Work required: Although the data below holds other lines too, output only those from the line with "LUV2BRD (67, 2414)" up to and including the line with "About Us (44, 2086)", exactly as they appear.

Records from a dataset
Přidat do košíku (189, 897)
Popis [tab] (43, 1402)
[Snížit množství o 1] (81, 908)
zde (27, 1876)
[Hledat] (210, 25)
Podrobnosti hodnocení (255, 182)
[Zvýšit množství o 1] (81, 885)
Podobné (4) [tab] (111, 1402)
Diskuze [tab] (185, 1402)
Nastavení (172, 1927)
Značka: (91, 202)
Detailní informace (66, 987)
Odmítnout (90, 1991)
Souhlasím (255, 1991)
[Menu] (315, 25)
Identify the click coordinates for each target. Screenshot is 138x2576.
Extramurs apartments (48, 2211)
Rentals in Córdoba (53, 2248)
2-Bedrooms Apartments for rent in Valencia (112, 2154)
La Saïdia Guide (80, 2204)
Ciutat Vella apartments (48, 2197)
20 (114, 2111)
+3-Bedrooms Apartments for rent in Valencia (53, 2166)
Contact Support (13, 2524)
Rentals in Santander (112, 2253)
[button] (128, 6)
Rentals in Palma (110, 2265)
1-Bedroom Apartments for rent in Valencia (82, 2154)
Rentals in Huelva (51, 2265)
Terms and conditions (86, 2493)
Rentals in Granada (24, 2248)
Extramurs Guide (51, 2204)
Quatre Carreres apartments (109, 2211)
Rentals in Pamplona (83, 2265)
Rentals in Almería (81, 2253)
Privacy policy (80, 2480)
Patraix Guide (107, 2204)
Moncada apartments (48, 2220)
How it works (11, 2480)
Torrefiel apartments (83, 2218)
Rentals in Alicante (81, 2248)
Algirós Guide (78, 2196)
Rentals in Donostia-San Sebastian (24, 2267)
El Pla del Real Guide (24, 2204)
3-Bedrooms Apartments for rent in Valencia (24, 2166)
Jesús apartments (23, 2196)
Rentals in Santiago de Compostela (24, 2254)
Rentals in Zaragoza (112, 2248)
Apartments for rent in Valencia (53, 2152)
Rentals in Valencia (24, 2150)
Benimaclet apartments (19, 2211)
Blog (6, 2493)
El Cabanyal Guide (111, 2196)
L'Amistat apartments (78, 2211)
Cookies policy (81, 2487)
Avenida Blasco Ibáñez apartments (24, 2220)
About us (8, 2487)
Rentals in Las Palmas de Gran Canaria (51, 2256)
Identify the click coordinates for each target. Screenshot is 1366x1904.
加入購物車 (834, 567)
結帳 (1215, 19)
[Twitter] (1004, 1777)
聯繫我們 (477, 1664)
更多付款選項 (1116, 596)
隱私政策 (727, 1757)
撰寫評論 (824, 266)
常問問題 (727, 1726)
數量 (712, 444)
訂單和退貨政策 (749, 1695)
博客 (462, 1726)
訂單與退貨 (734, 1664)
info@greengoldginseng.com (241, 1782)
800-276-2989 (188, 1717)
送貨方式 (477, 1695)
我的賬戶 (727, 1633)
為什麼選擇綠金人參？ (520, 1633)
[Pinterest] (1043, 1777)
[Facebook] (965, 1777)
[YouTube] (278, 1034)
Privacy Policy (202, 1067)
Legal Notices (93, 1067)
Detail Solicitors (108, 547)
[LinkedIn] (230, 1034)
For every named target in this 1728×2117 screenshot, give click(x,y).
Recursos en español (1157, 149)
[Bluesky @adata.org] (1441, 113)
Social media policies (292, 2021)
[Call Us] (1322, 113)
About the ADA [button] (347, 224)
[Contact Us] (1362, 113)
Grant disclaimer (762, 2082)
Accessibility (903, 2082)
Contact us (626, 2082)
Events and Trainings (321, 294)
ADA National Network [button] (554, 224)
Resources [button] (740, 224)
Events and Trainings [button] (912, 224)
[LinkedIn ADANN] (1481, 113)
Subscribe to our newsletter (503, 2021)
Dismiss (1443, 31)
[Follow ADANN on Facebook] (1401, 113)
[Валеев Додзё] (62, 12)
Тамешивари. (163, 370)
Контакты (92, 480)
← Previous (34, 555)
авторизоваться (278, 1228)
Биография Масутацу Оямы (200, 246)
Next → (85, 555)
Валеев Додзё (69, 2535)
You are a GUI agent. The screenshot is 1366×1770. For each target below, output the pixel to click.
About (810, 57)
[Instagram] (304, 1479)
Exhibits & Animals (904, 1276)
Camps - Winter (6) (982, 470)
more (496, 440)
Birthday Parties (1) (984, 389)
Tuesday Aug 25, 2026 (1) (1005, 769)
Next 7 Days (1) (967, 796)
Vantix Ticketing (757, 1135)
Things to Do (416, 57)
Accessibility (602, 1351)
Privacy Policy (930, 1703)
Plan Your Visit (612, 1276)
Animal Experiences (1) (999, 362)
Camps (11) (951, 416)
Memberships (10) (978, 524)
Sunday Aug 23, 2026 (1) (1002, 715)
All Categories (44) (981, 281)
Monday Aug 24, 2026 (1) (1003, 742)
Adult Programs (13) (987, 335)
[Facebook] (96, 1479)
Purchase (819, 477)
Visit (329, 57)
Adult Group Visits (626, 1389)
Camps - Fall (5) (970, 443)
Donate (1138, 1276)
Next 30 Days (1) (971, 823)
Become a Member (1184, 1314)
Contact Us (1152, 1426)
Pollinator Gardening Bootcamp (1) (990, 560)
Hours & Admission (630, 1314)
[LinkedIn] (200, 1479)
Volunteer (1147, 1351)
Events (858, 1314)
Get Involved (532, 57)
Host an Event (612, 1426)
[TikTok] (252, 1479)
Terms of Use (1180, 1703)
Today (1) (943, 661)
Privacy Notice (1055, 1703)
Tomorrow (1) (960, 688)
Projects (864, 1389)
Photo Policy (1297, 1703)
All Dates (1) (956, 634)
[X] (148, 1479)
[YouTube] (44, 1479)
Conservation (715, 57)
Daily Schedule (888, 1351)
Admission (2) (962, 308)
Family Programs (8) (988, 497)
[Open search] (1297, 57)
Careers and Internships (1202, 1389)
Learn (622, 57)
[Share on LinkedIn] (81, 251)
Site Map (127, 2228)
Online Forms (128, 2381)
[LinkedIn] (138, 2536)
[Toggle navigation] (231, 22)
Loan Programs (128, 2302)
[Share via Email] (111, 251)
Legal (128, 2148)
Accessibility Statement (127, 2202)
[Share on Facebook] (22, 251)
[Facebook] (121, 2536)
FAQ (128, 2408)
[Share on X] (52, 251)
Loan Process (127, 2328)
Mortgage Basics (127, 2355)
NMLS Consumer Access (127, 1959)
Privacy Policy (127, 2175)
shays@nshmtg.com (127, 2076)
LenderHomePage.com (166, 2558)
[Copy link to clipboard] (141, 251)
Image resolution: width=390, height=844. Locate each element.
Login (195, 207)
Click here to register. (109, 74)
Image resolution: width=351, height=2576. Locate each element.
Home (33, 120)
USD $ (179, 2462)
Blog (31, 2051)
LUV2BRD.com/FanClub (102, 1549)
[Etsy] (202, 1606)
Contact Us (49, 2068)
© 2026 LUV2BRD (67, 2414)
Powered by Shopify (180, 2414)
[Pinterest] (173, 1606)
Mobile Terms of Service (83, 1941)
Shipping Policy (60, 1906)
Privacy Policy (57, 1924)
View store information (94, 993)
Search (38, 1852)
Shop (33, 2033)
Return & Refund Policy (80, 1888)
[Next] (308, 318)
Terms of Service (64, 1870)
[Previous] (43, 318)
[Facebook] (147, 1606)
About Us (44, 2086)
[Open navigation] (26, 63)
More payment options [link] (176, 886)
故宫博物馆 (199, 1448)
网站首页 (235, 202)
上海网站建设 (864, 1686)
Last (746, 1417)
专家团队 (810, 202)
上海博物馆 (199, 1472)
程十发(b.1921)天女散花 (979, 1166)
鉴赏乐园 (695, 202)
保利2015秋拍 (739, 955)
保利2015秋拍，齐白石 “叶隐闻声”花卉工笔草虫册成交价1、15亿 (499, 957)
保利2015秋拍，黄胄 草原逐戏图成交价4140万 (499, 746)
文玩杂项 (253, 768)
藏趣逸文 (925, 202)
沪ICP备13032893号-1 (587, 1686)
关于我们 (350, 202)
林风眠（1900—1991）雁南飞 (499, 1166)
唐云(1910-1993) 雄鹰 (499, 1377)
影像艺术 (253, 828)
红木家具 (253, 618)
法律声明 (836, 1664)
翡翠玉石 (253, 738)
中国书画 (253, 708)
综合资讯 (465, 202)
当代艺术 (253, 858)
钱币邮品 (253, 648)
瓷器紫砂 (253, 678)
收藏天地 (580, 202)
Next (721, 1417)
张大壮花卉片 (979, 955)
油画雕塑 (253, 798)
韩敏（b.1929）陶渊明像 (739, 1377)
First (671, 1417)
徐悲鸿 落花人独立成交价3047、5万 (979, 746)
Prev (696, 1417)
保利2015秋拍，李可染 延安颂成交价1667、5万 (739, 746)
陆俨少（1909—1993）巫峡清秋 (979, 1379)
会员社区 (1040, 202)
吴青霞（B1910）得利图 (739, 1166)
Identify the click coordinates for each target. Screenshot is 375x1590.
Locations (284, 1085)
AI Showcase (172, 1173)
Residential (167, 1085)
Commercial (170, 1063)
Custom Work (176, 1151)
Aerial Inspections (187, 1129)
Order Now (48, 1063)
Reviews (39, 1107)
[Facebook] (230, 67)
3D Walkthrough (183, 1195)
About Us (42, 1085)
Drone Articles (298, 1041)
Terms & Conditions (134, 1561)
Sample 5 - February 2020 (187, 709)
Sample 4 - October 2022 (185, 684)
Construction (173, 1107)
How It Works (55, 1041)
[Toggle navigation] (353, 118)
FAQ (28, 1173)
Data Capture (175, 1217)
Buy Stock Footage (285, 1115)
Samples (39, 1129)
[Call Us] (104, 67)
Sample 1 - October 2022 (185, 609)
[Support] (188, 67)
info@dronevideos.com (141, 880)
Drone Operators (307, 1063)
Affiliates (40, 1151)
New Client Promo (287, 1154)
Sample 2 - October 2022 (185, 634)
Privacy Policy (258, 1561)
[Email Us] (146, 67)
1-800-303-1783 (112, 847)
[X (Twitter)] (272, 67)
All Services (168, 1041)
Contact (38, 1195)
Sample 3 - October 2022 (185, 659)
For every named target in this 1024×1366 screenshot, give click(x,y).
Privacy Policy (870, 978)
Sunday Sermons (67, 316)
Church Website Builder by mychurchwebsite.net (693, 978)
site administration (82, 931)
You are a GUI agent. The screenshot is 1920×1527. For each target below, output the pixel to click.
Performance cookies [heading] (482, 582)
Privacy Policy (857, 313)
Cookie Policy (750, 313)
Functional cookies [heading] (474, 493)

Your response:
© 2026 LUV2BRD (67, 2414)
Powered by Shopify (180, 2414)
[Pinterest] (173, 1606)
Mobile Terms of Service (83, 1941)
Shipping Policy (60, 1906)
Privacy Policy (57, 1924)
View store information (94, 993)
Search (38, 1852)
Shop (33, 2033)
Return & Refund Policy (80, 1888)
[Next] (308, 318)
Terms of Service (64, 1870)
[Previous] (43, 318)
[Facebook] (147, 1606)
About Us (44, 2086)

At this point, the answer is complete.